After about 6-8 weeks, we are able to walk outside without screaming and swatting uncontrollably. Every year, we anticipate this occurrence and calmly try to reassure them. We even remind them of the previous year and how well they did getting used to the bugs. The girls don’t remember that eventually they will become comfortable with the sounds and unpredictable movement of the bugs. I am prepared for the fact that spring will always be initially a challenge for them. I have come to realize that I should expect their initial fears and work to reassure them.

I would be remiss if I didn’t acknowledge how their responses influence me and my stress level. In many ways, it is a stressful cycle for me as well. Despite my structured approach and multiple interventions, they struggle year after year. I try to remind myself that this time will pass and that I need to remember that patient understanding is the key to enduring difficult cycles. As a parent, I know that the “bug cycle” every spring will last a limited time. During this difficult time, I try to remember that I need additional support. A support system of friends as well as “me time” has helped me to maintain a positive attitude and a sense of humor.

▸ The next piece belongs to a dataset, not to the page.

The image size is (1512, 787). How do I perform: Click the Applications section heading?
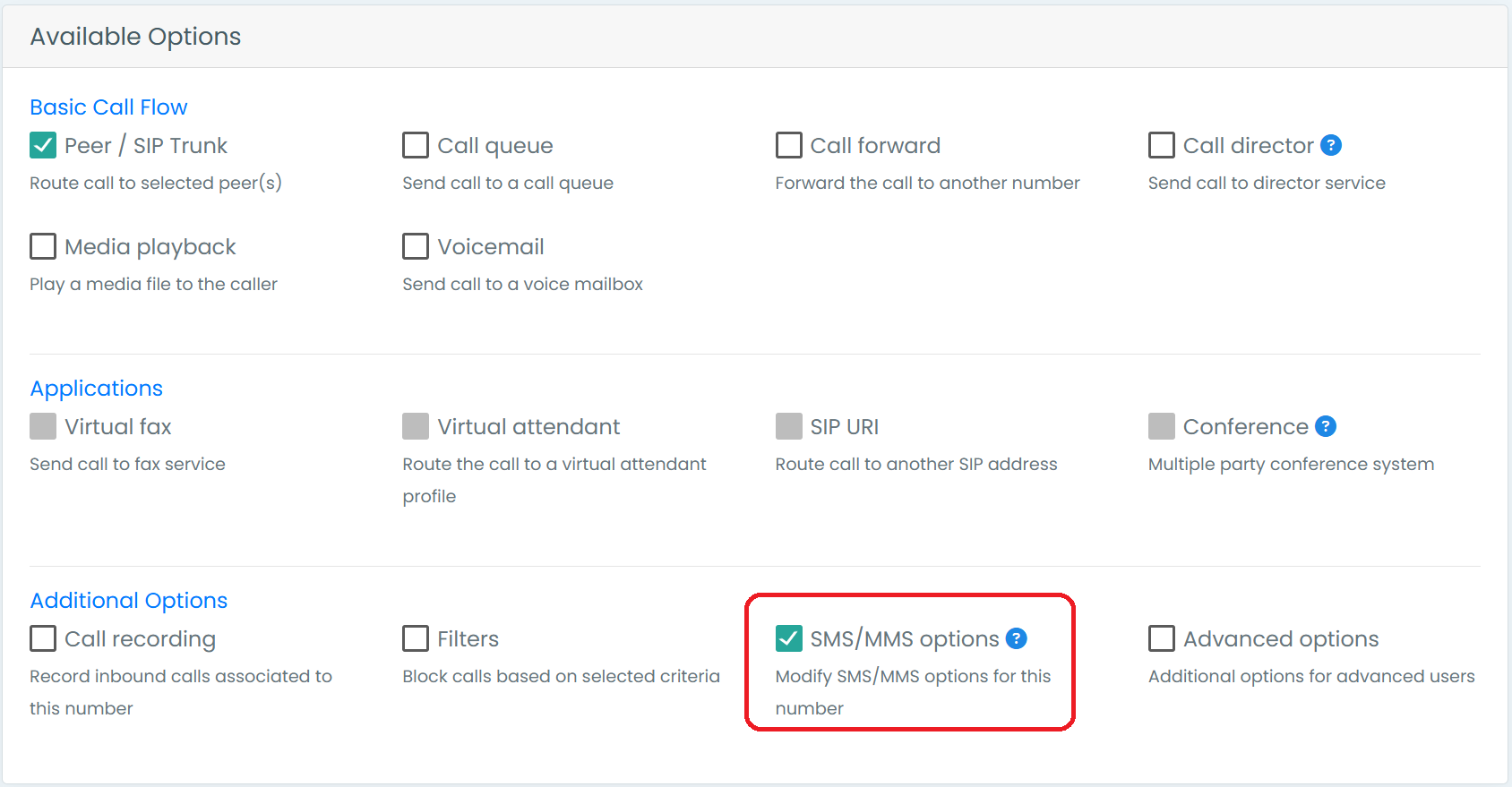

If your child has a time of year or a regular event that significantly increases their stress level, here are some strategies to consider:

  1. Provide a personalized social story with personalized pictures.
  2. Create a schedule of what to expect, perhaps in a first-then format.
  3. Introduce basic information about the situation or event. Present it at a time when stress is low.
  4. Consult with your child’s doctor for suggestions.
  5. Provide calming techniques. This may include manipulatives, visual distractors or bubbles.

Cycles are a part of life. Some cycles can provide a greater challenge than others. Do not be afraid to seek out professional feedback and personal support during difficult times. Unlike our ASD children, we have the capacity to anticipate certain difficulties and learn from them.